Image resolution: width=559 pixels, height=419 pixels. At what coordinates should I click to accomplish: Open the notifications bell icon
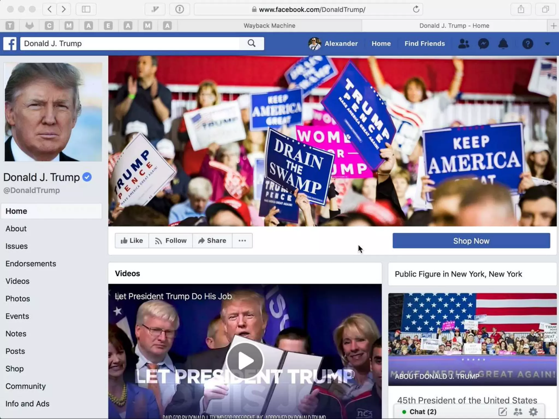pos(503,44)
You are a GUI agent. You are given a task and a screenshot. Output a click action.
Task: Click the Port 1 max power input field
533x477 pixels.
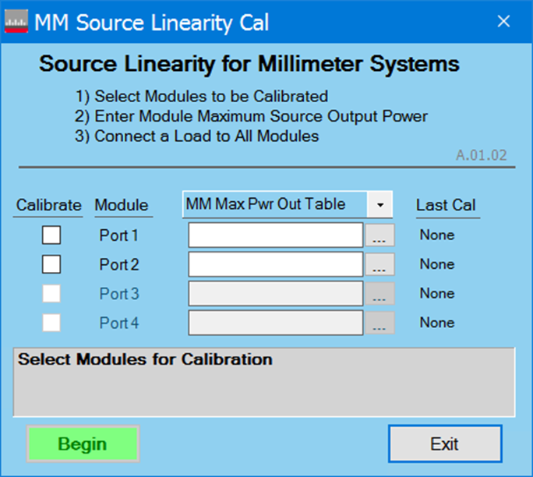pos(275,235)
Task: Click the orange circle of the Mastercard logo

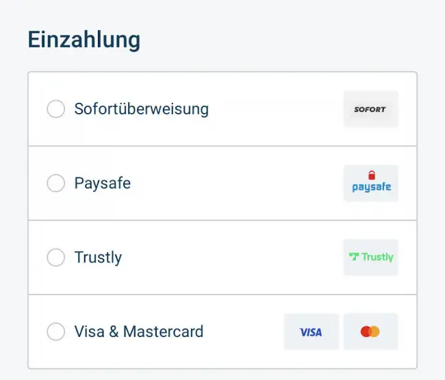Action: [x=374, y=332]
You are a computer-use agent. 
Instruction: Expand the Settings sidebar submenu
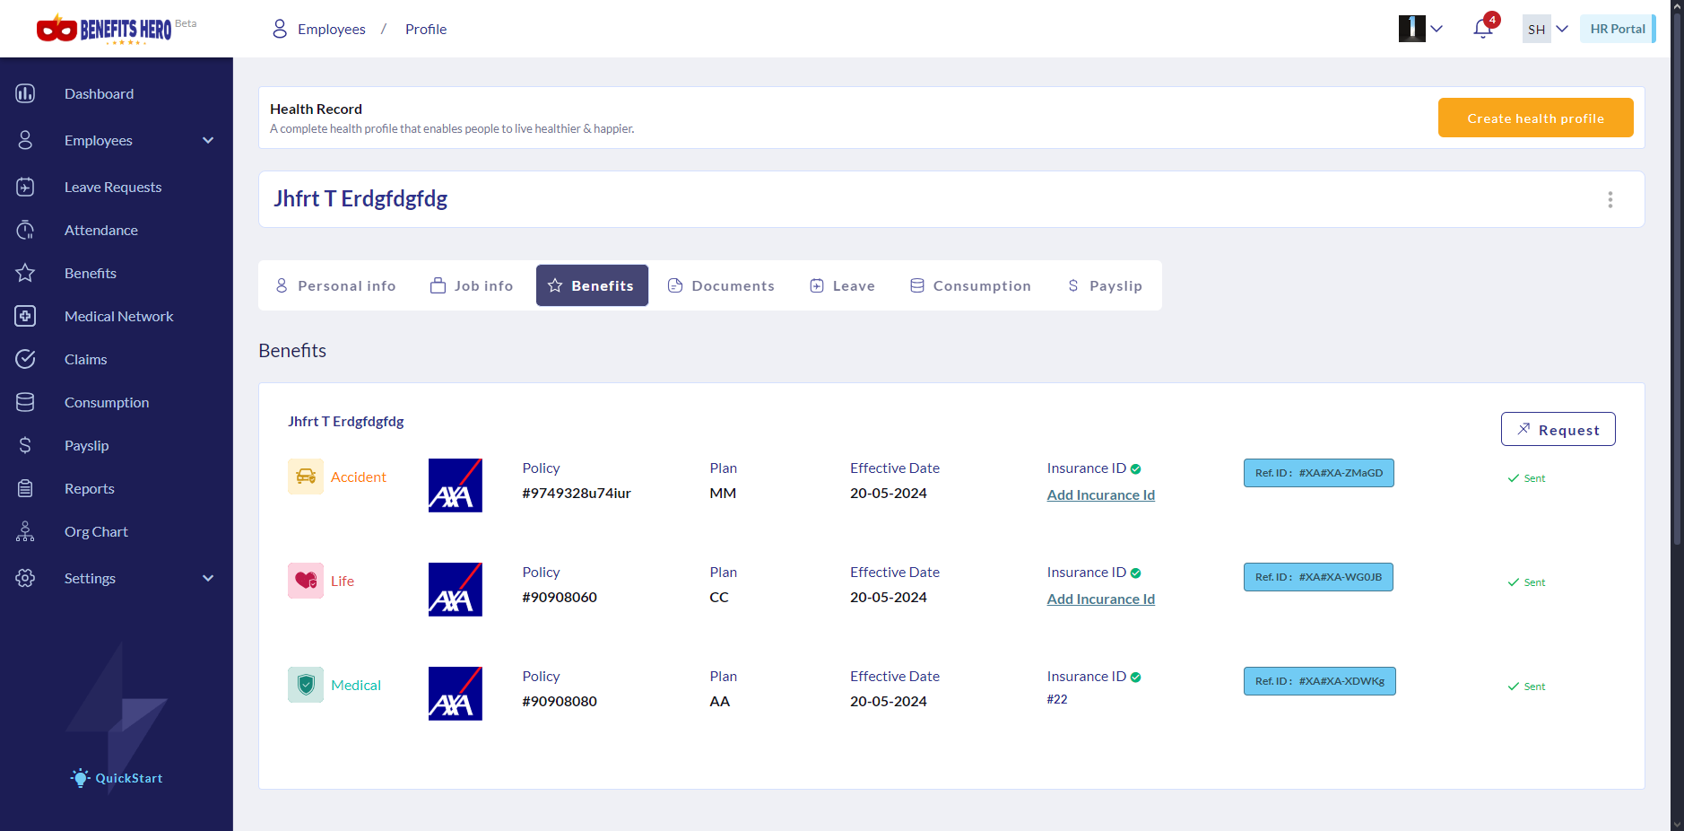208,578
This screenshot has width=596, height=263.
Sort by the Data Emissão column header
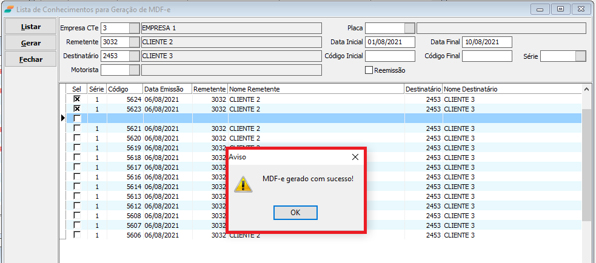pos(167,89)
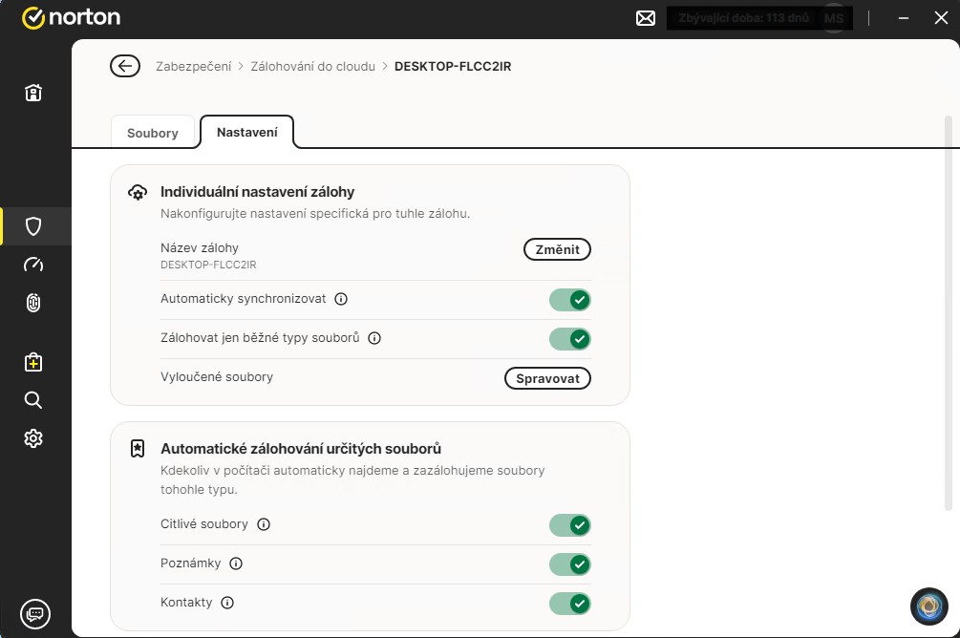
Task: Toggle the Kontakty backup switch
Action: 570,604
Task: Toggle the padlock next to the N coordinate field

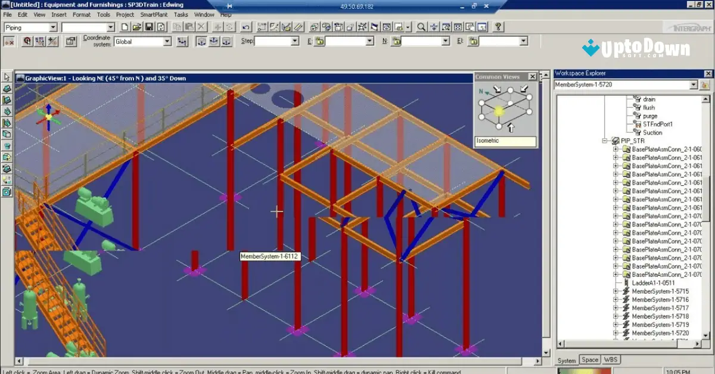Action: tap(396, 40)
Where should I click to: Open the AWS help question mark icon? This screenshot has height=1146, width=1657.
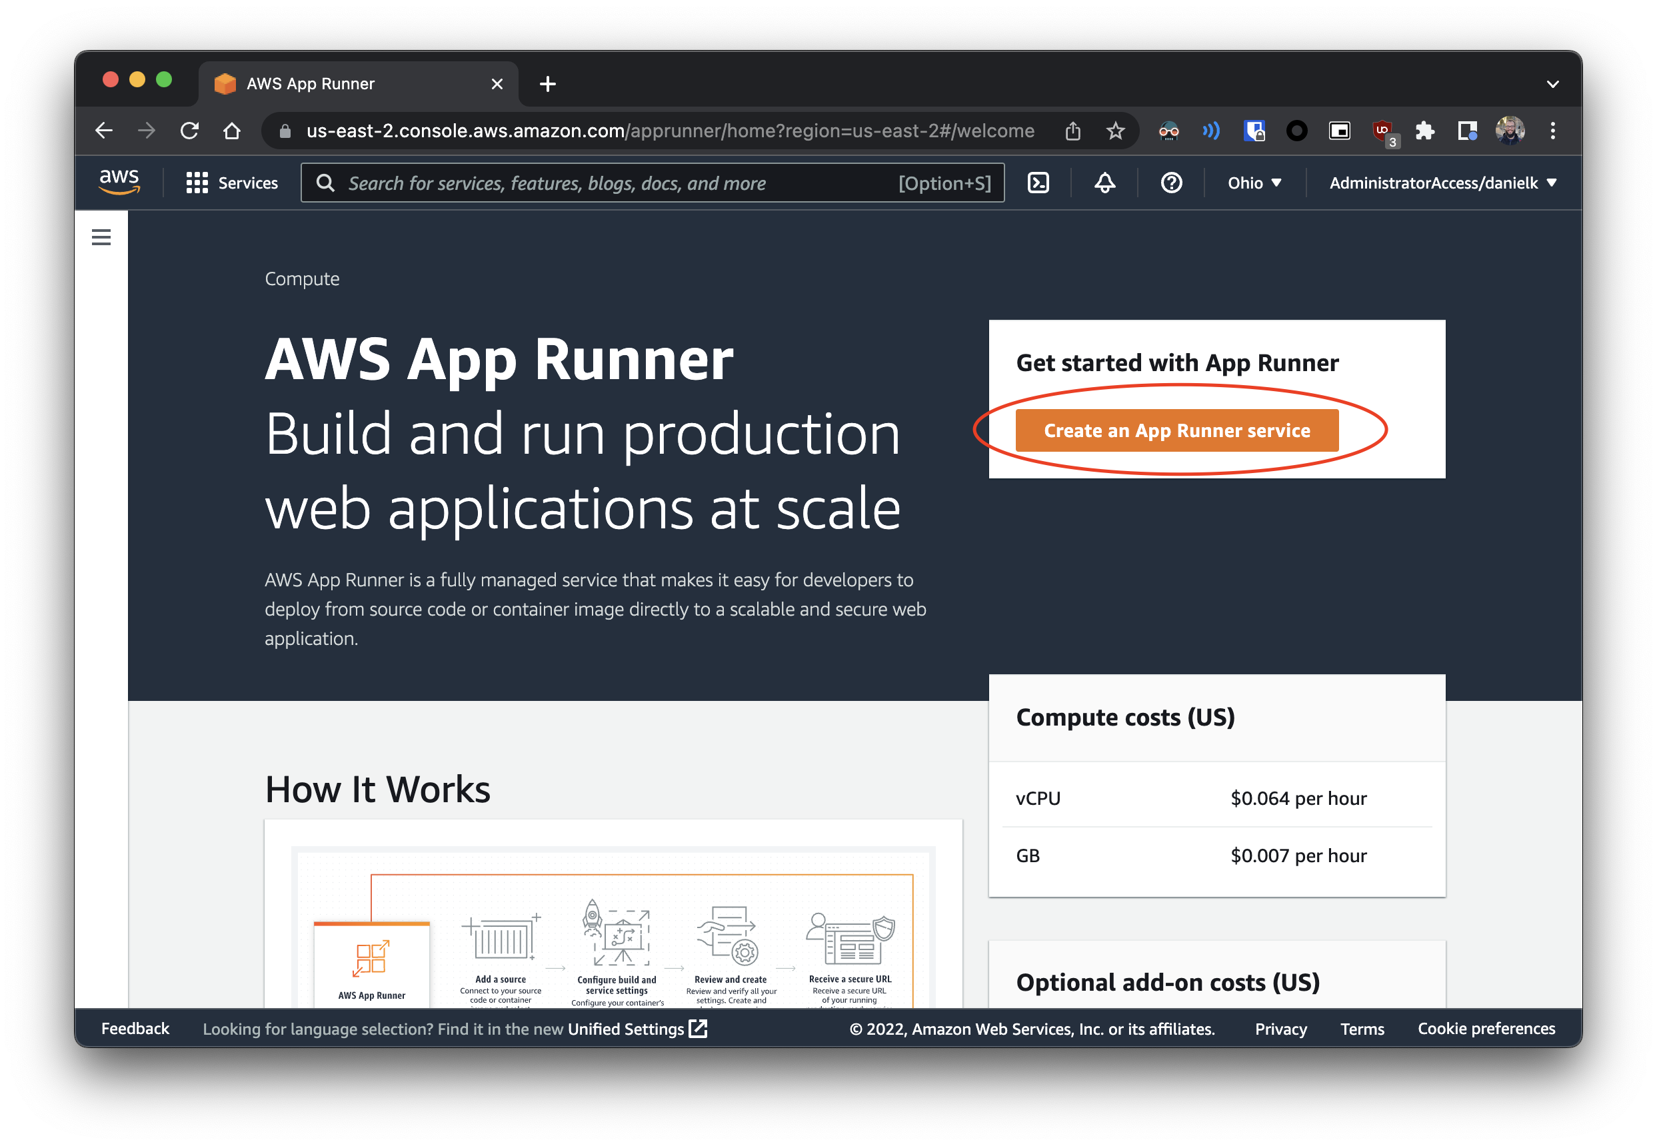(1171, 183)
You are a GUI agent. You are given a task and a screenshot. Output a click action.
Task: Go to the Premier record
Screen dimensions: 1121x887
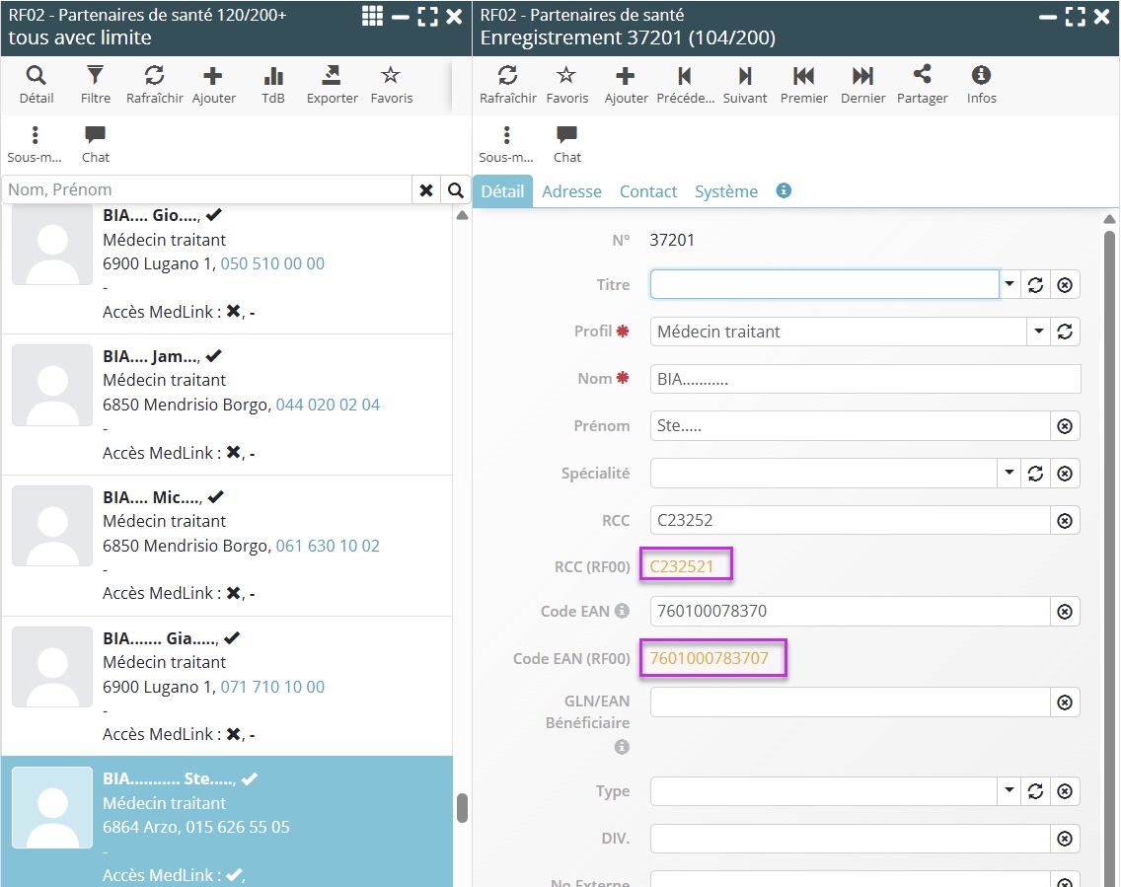[803, 84]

####################

(What you are asked to do):
Please pull out every line of the records above that contains the string "height", copying each line in full.

(Written solution):
Image resolution: width=559 pixels, height=419 pixels. At what coordinates should I click to accomplish: Open the notifications bell icon
This screenshot has width=596, height=263.
Where should I click to: Open the AWS help question mark icon? This screenshot has height=1146, width=1657.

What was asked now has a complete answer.